Although Alfama has become quite the tourist trap in the last five years or so, this historic neighborhood of Lisbon is quite different in the early morning, especially on a Sunday.
This part of the itinerary is all about getting lost in the narrowing streets, seeing the sunbathed terracotta rooftops from one of the viewpoints, waiting for the city to slowly awake. That perfect time of day right before the crowds arrive.
Despite it all, in many ways, Alfama is still authentic as long as there are locals resisting real estate pressure.
Usually, the meeting point for guided tours is around Museu do Fado ou Campo das Cebolas, which means most guides take their clients uphill to tick off all the must-sees: the old cathedral (Sé), the viewpoints (Santa Luzia and Portas do Sol), and the Castle.

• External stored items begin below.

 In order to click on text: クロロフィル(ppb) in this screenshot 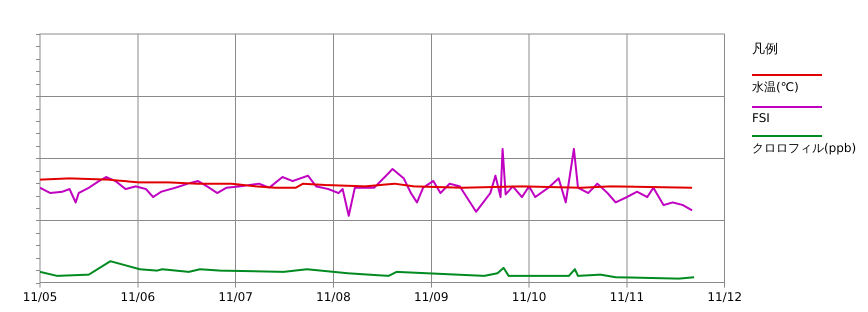, I will do `click(804, 148)`.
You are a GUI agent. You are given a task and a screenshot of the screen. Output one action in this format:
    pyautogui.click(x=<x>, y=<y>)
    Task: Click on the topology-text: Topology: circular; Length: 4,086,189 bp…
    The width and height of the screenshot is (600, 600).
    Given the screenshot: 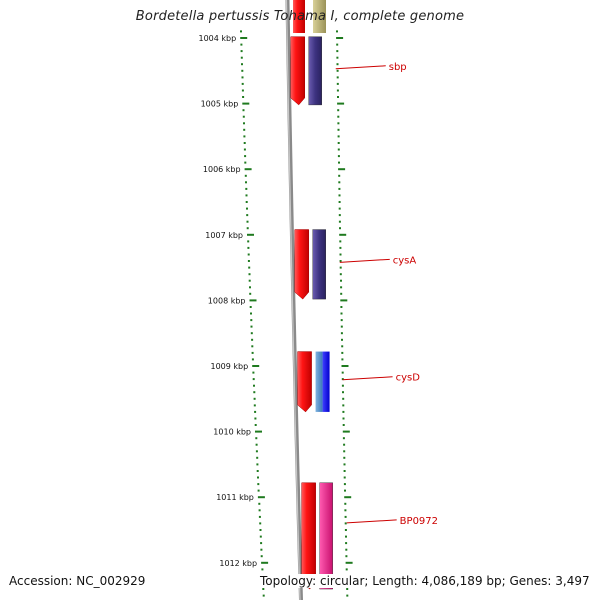 What is the action you would take?
    pyautogui.click(x=425, y=581)
    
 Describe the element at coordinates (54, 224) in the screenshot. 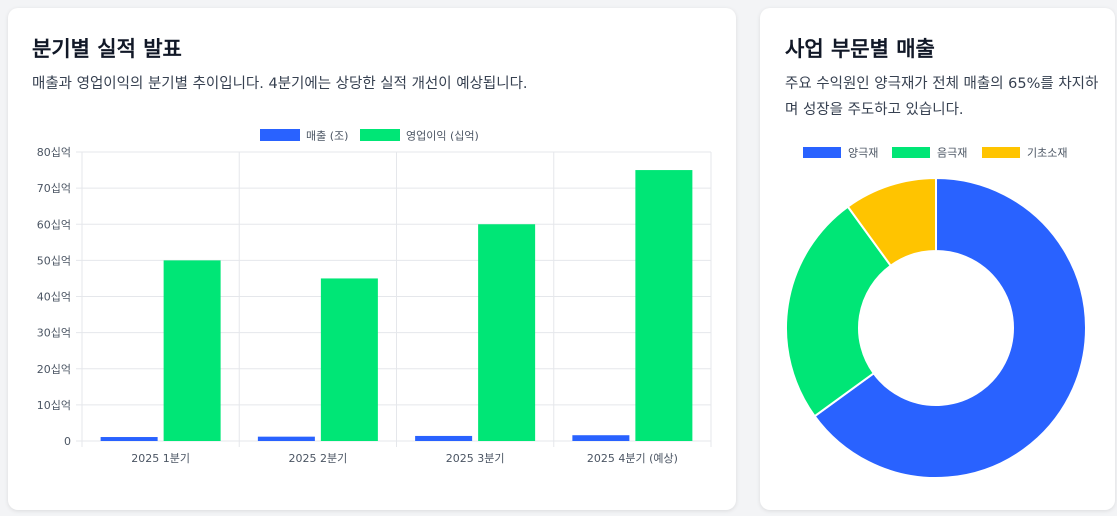

I see `y-tick-label: 60십억` at that location.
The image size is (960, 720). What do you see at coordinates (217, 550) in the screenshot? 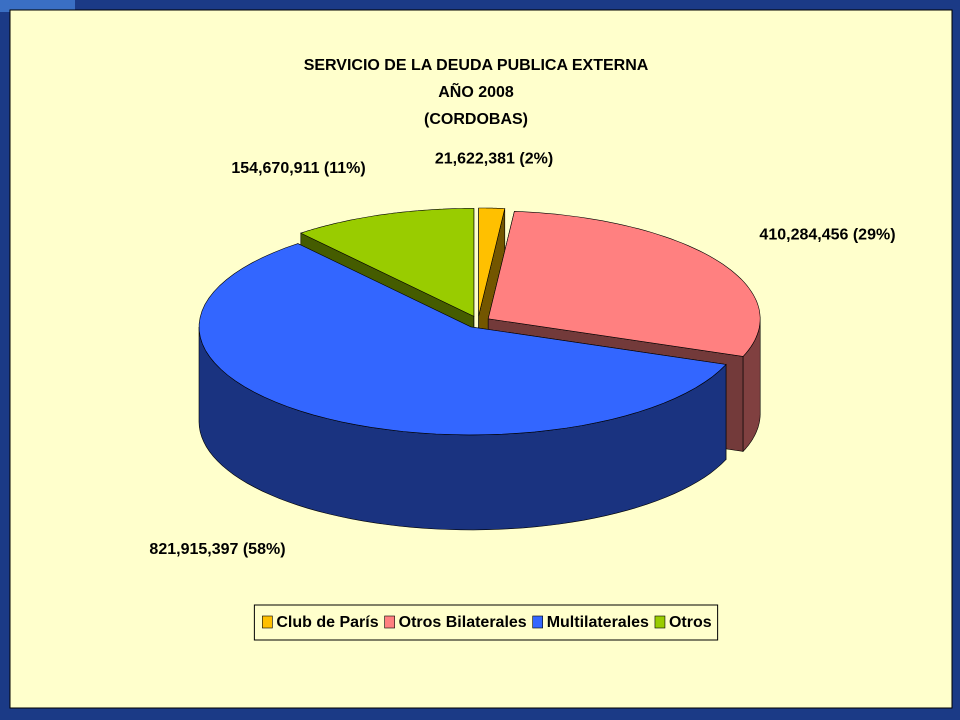
I see `data-label: 821,915,397 (58%)` at bounding box center [217, 550].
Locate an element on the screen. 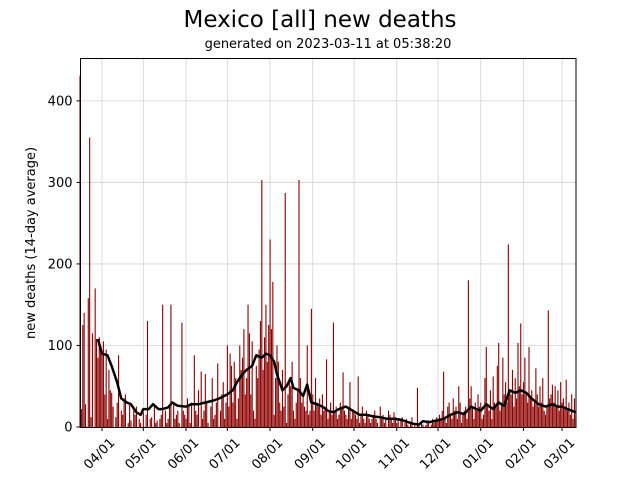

So, the trick to avoid the crowds is to reverse their usual route. This, of course, will depend on where you’re staying in Lisbon, but I suggest you take the Metro to Santa Apolónia (Blue Line), walk up to the National Pantheon, and then make your way down to Rua de São Vicente and take it from there.
You’ll never get really lost in Alfama because the city finds a way to put you back on the right track. Eventually, you’ll end up near the river, somewhere between Praça do Comércio and Campo das Cebolas.
Assuming that you ended up between Praça do Comércio and Campo das Cebolas, you can now walk up or take the Metro to Baixa-Chiado (Blue Line).
Chiado is usually a shopping neighborhood but I will always associate it with Modernist Portuguese author Fernando Pessoa. Not only did he work and spend time at cafes in this area, but he was also born across the square from Lisbon’s Opera Theater, Teatro Nacional de São Carlos (you’ll find a statue dedicated to him here).
I like the contrasts in Chiado and it’s always been and will always be crowded, so I wouldn’t say the current atmosphere is the result of overtourism or a recent surge in popularity. It’s a commercial district.
It’s also the neighborhood of one of my favorite art museums in Lisbon, and one I believe doesn’t get as much attention as it should: MNAC – Museu de Arte Contemporânea do Chiado (Contemporary Art Museum).
The museum is not very big (in size) but I believe it’s an important stop for cultural tourists interested in Portuguese art from the mid-19th century to the present time.